▶ [Task to carry out] The answer should consist of each line below that contains the word "split".

▶ [Data extract]
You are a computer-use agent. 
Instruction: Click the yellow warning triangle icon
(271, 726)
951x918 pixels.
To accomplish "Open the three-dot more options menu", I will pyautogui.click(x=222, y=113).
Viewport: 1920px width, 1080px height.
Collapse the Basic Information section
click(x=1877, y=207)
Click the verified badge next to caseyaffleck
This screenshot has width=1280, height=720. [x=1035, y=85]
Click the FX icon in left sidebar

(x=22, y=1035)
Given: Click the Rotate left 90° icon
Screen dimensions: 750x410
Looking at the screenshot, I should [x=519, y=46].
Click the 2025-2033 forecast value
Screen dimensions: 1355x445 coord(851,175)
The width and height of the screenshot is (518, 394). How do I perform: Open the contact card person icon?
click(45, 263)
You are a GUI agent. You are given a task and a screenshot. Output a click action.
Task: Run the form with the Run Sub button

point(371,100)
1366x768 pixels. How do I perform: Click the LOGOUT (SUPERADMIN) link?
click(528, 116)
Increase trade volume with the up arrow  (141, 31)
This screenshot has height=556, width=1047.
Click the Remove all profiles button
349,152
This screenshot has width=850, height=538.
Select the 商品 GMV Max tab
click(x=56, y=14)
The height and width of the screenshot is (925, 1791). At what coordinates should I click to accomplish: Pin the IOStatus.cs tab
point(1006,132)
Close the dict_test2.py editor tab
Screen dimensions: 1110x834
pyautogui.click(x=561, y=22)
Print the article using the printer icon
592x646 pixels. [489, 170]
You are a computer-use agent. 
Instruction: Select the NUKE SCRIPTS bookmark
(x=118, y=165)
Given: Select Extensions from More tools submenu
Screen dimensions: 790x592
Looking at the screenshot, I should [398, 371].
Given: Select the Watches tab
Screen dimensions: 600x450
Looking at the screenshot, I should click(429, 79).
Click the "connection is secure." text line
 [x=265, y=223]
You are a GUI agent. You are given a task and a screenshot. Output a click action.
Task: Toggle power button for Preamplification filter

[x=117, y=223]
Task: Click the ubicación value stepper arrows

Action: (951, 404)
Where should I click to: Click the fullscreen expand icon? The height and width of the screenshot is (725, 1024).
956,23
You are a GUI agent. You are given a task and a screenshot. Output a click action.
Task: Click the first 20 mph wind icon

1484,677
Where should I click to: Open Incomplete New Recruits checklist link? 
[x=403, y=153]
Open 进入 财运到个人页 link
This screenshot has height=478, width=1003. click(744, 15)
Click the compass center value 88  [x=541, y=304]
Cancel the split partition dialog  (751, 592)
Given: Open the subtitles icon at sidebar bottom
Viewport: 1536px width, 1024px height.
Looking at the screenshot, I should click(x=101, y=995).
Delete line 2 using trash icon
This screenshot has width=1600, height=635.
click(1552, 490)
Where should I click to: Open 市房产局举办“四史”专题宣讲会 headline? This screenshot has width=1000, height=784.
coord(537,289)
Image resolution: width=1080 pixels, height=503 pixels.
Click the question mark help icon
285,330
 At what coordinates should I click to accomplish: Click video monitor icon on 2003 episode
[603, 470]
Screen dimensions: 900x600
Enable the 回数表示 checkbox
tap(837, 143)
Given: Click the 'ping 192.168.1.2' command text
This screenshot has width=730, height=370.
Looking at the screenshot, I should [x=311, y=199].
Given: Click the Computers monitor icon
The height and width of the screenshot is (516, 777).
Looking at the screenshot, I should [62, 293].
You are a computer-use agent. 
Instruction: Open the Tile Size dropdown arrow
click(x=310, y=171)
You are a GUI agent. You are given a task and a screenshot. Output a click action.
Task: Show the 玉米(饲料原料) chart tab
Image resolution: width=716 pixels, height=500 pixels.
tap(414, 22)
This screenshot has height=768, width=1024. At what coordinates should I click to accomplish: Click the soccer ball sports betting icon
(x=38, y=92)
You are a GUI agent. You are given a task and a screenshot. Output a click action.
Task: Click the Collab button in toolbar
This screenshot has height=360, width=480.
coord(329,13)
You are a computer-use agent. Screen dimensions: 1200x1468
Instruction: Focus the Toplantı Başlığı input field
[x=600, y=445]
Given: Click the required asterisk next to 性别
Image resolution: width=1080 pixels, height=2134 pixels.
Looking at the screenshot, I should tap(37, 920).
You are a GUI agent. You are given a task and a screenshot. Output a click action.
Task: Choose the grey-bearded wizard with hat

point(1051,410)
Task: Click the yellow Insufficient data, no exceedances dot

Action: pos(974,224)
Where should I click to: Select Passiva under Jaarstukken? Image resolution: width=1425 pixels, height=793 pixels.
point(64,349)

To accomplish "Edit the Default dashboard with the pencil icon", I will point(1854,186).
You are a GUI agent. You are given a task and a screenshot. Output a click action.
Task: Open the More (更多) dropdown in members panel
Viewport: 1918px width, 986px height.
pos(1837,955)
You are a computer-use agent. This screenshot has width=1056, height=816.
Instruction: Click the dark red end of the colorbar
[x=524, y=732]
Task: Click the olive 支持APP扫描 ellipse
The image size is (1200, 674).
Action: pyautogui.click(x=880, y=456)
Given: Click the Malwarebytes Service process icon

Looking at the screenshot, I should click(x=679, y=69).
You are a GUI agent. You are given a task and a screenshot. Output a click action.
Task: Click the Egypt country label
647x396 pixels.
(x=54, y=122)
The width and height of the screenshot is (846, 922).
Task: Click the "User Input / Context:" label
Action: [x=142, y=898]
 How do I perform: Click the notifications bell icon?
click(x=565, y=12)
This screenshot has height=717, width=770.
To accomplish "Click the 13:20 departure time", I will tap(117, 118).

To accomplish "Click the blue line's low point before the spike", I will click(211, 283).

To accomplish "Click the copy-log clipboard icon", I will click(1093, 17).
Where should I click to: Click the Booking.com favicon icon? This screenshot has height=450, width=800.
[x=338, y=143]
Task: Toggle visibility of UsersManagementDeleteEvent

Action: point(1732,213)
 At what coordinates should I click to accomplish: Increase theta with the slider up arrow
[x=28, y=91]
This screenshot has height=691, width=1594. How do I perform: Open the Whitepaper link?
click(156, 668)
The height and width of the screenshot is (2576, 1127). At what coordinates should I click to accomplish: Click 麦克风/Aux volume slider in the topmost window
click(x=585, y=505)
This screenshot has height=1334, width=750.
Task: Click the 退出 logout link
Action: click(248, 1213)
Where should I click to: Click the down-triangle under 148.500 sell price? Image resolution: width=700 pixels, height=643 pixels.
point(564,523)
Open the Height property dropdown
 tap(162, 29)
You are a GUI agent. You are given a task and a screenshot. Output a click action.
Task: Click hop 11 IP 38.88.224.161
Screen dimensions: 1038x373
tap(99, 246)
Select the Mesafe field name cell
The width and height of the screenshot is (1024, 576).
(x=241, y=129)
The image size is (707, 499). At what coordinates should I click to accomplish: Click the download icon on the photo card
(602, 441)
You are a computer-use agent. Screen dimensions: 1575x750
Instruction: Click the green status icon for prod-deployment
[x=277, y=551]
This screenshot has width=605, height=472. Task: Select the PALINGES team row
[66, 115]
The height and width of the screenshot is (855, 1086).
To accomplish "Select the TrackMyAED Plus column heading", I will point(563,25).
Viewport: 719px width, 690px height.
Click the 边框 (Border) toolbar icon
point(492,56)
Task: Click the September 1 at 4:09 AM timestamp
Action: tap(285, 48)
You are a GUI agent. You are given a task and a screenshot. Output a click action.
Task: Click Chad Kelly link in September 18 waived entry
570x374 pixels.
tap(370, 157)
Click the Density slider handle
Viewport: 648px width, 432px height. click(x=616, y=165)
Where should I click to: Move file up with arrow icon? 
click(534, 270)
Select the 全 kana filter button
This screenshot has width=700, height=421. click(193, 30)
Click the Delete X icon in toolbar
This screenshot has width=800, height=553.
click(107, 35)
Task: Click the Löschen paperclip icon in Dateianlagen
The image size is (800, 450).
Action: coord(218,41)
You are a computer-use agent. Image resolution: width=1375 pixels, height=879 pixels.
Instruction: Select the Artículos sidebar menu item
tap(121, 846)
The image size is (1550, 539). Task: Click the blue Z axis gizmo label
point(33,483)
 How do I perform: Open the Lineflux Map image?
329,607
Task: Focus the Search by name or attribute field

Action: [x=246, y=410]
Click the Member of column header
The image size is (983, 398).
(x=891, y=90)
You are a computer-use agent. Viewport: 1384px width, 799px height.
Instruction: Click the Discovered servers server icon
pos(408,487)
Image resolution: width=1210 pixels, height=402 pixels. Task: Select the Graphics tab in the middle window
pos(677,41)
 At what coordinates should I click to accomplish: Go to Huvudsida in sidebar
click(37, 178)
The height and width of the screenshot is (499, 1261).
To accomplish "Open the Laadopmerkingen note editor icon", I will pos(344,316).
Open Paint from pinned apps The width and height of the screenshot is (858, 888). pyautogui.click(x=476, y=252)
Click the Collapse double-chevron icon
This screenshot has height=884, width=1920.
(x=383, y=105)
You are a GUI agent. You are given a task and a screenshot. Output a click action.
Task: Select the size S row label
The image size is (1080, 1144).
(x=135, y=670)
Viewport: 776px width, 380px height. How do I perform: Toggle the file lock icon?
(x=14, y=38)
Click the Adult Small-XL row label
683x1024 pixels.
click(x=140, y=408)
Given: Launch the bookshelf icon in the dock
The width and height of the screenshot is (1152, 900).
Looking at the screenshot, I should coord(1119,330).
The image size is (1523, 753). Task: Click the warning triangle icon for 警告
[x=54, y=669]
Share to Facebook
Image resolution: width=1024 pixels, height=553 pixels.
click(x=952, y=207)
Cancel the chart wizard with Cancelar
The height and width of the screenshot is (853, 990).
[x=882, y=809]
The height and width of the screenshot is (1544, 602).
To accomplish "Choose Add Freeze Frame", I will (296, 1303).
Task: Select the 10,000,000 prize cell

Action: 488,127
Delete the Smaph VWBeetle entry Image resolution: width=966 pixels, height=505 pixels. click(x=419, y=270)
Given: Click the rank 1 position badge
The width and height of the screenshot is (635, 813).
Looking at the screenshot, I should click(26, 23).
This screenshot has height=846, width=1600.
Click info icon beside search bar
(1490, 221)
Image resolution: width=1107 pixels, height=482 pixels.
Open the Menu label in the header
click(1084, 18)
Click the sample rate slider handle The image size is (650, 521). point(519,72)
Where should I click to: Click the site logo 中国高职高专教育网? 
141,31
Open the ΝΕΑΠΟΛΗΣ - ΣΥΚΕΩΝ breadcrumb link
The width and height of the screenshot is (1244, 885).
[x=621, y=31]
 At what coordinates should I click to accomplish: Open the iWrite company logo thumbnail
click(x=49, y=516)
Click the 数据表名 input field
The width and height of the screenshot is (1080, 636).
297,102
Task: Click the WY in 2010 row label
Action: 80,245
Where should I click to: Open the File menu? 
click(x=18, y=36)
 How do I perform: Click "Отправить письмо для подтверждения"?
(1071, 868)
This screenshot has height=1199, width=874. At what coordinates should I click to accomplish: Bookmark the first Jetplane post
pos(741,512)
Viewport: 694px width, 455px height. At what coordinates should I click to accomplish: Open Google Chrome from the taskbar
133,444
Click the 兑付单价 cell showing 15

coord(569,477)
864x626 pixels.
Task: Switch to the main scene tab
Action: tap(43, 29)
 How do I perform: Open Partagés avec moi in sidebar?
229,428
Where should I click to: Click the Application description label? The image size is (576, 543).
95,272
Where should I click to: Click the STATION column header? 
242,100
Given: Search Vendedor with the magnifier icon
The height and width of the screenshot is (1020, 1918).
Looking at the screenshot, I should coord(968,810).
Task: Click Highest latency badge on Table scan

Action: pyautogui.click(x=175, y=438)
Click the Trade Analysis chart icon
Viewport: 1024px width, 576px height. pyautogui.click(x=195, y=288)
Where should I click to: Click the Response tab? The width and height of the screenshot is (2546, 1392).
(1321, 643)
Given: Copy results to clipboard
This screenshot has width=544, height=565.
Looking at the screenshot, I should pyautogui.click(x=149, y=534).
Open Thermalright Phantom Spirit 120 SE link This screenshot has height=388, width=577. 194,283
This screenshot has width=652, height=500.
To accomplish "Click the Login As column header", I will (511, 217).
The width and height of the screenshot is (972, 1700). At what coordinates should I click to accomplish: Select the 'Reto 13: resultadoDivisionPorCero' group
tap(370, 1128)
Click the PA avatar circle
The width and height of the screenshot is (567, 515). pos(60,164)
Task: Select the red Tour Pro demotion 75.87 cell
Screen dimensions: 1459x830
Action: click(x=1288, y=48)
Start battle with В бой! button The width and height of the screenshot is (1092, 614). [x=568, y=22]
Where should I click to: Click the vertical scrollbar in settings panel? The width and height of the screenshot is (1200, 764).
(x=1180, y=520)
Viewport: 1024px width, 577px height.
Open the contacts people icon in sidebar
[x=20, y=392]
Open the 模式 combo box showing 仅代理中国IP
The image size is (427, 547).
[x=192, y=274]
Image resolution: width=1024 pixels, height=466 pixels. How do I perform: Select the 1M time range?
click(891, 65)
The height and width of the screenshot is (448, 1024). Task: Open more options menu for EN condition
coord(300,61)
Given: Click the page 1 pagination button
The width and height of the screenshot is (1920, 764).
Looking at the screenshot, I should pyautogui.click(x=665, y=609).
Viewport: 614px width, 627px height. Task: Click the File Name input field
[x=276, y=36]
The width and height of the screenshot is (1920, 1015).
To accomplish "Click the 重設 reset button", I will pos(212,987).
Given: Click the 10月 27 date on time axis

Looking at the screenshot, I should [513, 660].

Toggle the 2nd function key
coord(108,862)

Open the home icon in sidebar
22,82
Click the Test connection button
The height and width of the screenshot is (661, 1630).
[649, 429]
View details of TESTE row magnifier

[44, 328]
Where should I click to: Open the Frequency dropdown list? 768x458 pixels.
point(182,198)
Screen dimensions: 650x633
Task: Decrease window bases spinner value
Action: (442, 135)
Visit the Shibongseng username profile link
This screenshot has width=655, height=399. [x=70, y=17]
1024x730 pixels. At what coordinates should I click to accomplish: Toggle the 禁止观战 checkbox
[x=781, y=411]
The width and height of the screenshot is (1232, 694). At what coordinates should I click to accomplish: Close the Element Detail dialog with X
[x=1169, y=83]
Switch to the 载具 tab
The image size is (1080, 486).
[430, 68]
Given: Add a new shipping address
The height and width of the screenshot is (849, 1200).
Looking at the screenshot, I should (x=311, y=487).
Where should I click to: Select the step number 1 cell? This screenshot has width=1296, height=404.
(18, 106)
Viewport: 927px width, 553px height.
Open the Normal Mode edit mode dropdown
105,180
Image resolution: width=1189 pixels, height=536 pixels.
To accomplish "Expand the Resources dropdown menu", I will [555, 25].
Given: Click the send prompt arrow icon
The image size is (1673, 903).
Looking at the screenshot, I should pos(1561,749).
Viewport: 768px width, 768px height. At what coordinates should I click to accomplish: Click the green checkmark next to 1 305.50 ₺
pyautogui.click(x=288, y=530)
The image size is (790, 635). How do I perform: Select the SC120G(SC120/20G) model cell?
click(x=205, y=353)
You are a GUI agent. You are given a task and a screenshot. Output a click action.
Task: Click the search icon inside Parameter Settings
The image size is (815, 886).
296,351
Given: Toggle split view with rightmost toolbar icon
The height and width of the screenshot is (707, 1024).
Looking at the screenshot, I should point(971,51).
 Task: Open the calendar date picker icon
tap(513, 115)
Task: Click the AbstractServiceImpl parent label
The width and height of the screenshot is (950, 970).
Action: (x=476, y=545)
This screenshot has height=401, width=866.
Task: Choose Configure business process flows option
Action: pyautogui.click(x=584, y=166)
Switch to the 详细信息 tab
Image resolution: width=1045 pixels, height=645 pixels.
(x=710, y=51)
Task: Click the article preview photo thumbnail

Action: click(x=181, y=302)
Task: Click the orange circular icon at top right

▶ [Answer box]
Cancel the split partition dialog  (751, 592)
Given: Toggle split view with rightmost toolbar icon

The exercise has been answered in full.